Now, you might be saying, yes, but we can't pay our drivers less (the common "cure"). True. If you pay drivers less, you get people who hate going to work and who make poor decisions at the wheel of a bus. I understand paying them as professionals to do professional work. So then, what's the answer?

The answer lies somewhere in the middle of privatization and government takeover. The answer is not privatization, because this treating-public-transit-as-a-private-corporation-driven-solely-by-profit thing is exactly what created this. The uncomfortable reality is: in order for public transit to remain "public", it has to remain in place for the people that you don't necessarily make money on. If it does not, it ceases to be "public". It's that simple.

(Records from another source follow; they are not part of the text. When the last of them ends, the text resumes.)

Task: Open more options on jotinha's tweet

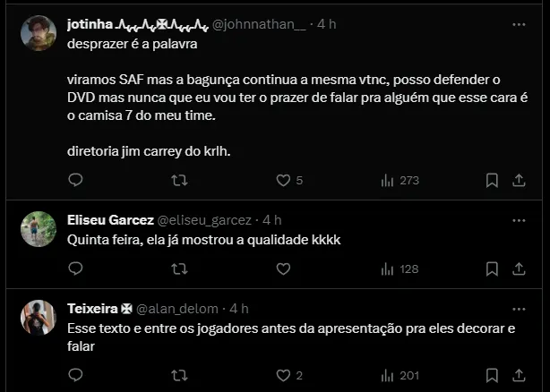Action: (x=518, y=23)
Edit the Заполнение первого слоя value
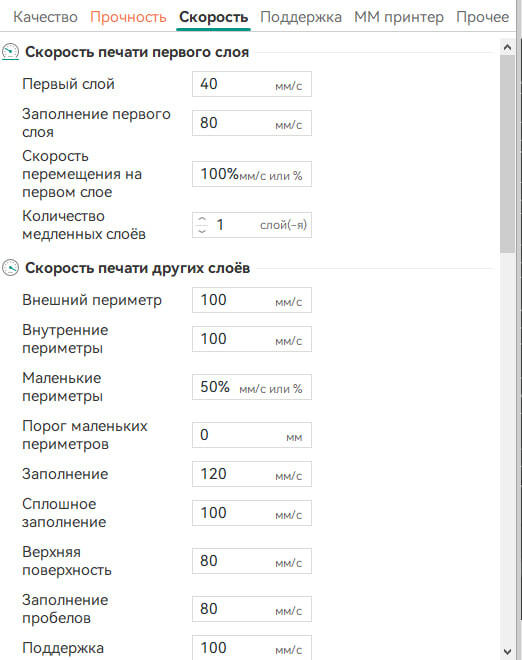The height and width of the screenshot is (660, 522). pos(252,123)
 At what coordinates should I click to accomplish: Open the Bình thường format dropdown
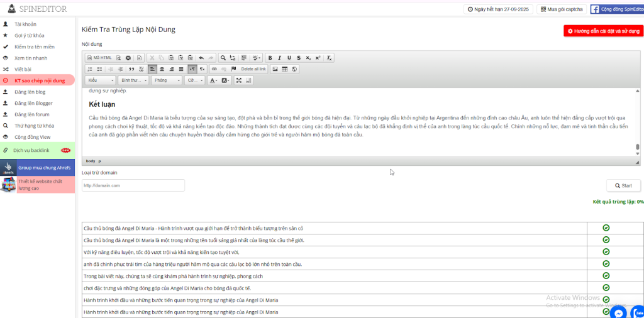[133, 80]
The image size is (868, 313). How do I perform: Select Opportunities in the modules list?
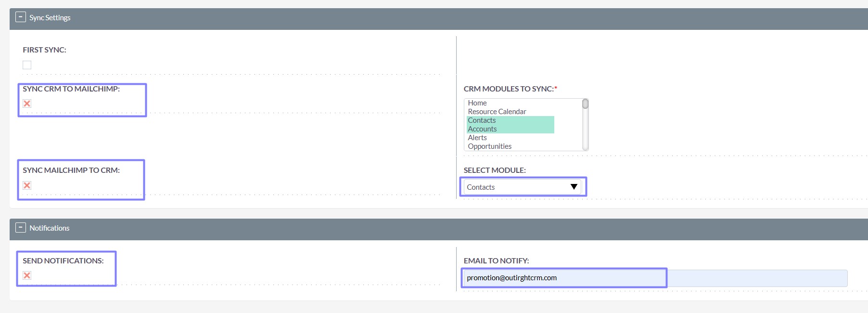tap(489, 146)
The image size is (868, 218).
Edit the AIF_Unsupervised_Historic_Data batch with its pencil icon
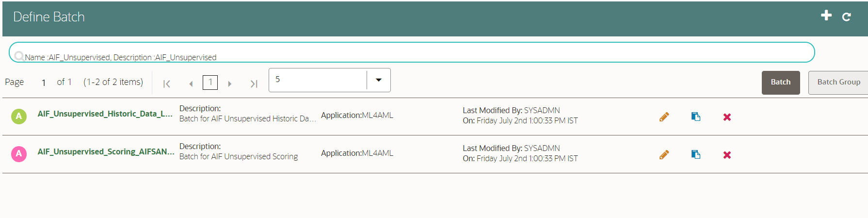pyautogui.click(x=664, y=117)
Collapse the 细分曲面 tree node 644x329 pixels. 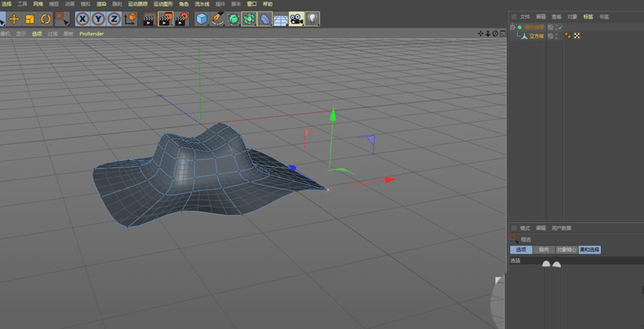tap(513, 27)
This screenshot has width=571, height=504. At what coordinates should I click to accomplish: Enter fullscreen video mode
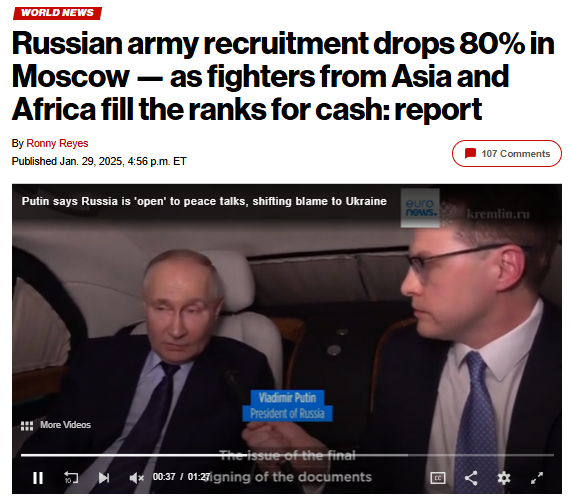click(537, 478)
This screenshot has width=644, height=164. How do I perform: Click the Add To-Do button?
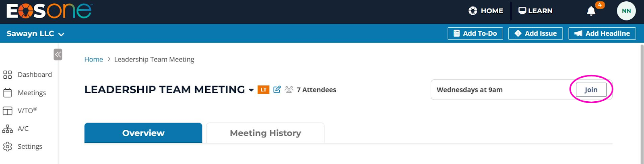point(475,33)
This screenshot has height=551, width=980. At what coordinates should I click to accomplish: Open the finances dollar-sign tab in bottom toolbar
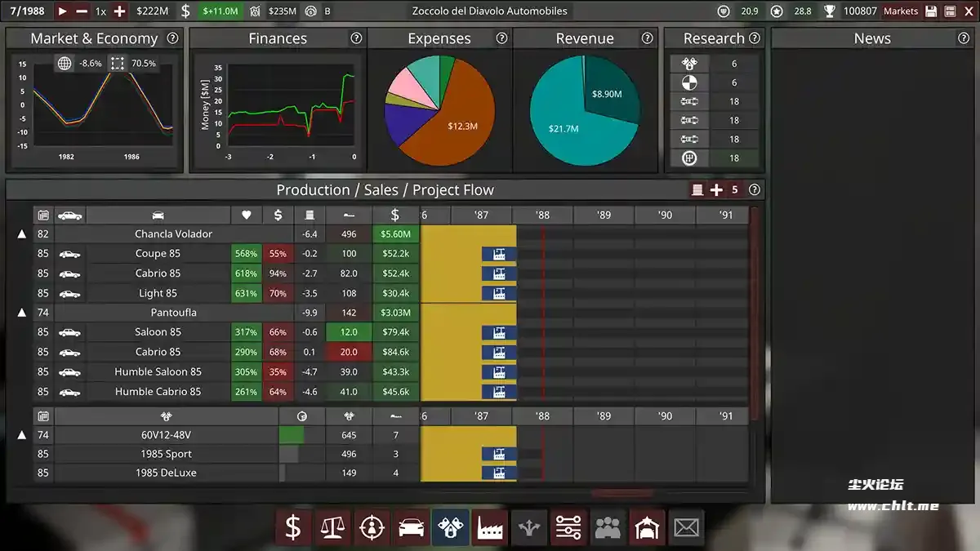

A balance must be struck where public money goes to public transportation. However, it then must be overseen in order to reduce waste and harmful spending habits of private companies entrusted with public transportation.

Examples can be seen in other states where money is taken from the state-wide tax pool in order to partially fund public transportation in cities that need and use it. "WHAT??? you mean that I will have to pay for something I don't use except when I take the incline to Mt. Washington when I go to light up night???" To that I say, I've never driven on any roads in Cranberry Township and my taxes go to that...

While it would never work for various reasons, I would love to see a one-day Port Authority shutdown. "Ew gross, this trash is left here from yesterday!" "O, I guess the janitor couldn't make it to work" "Hey, all my cubicle-mates are here, let's go get coffee!" "O wait, it's closed because the cashier isn't here." "O well, off to my doctor's appointment!" "O, that's closed too because the dental assistant and receptionist both couldn't make it"

Cuts in public transportation affect the public because they disproportionately affect the poor.